Ist serverseitig was zu erkennen das er den Upload beginnt und dann abbricht? Ansonsten beim abfangen der Exception gleich nen neuen Uploadversuch.


----------



## filth (15. Mrz 2011)

Murray hat gesagt.:


> Die Fallunterscheidung bei den Exceptions a) ist Quatsch und b) wird nicht funktionieren.
> 
> Besser:
> 
> ...




Das klappt aber so nicht - bei dem IOException-Block meckert er, dass diese Exception nicht geworfen wird. 

@areafo: In den ssh-Logs ist nichts verdächtiges zu sehen.


----------



## Murray (15. Mrz 2011)

filth hat gesagt.:


> Das klappt aber so nicht - bei dem IOException-Block meckert er, dass diese Exception nicht geworfen wird.


Dann lohnt sich die Fallunterscheidung umso weniger - denn dann kann die gefangene Exception ja wohl keine IOException sein.


----------



## filth (15. Mrz 2011)

Doch, das ist sie aber 
Siehe mein Eingangsposting - die wird in der upload - Methode geworfen (Zeile 9)


----------



## areafo (15. Mrz 2011)

Schwer zu sagen. Weitere Code Teile? Hast du schonmal was uppen können? Cached du das dann im Dateisystem aufm Server? Größe der Datei? Serverumgebung noch was besonderes?


----------



## filth (15. Mrz 2011)

areafo hat gesagt.:


> Schwer zu sagen. Weitere Code Teile? Hast du schonmal was uppen können? Cached du das dann im Dateisystem aufm Server? Größe der Datei? Serverumgebung noch was besonderes?

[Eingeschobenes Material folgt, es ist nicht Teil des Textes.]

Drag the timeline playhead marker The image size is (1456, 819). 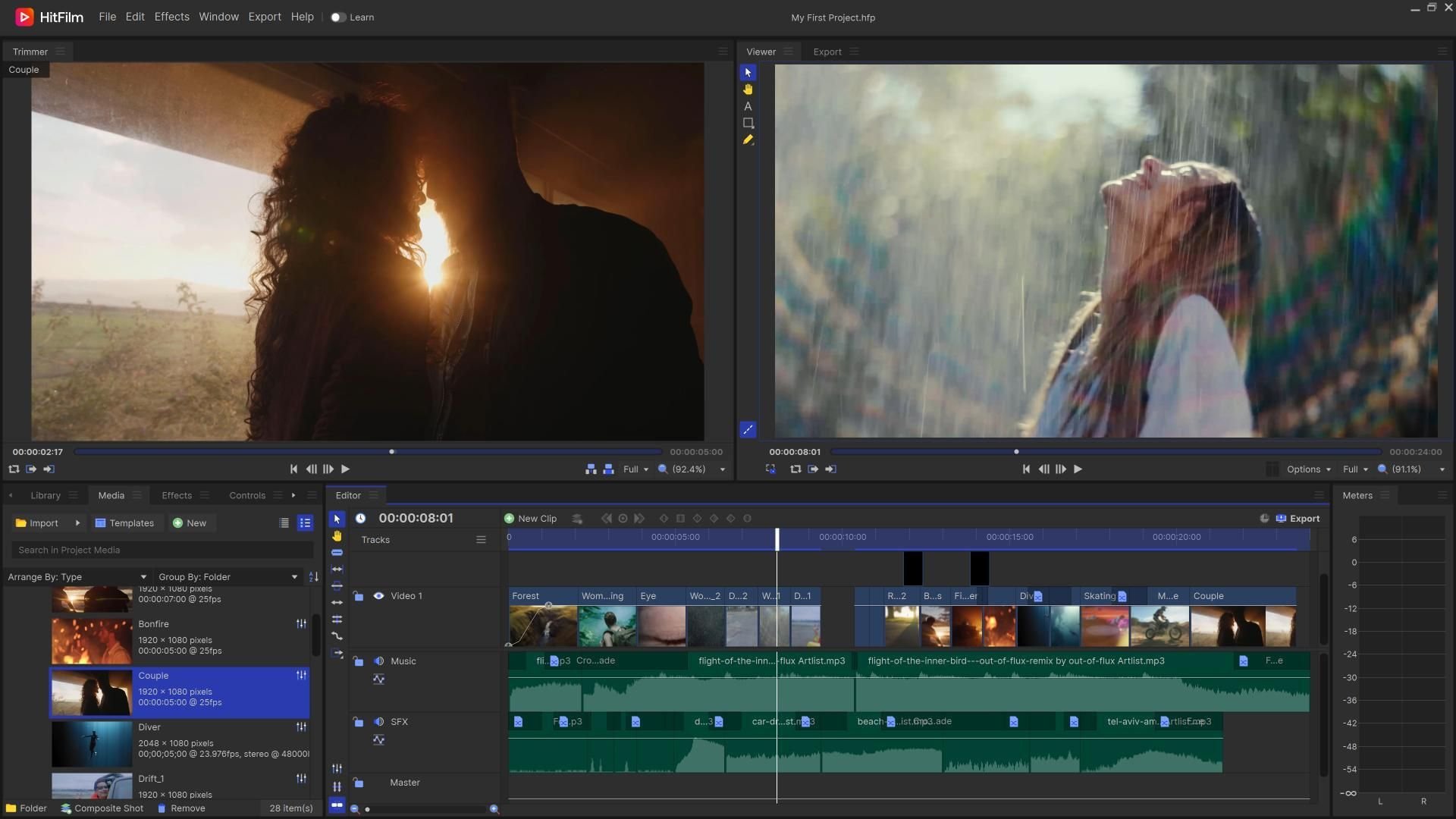click(x=776, y=537)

Welche Codeteile sind noch relevant? Die poste ich dann gerne.

Also der Upload funktioniert in der Regel problemlos. Am Wochenende wurden etwa 16.000 Dateien auf diese Art und Weise übertragen, diese Meldung ist bis jetzt die einzige, die ich bekommen habe. Bei der gleichen Person war es (wie zu erwarten) nicht reproduzierbar.

Die Dateigröße liegt bei etwa 1-2 MB.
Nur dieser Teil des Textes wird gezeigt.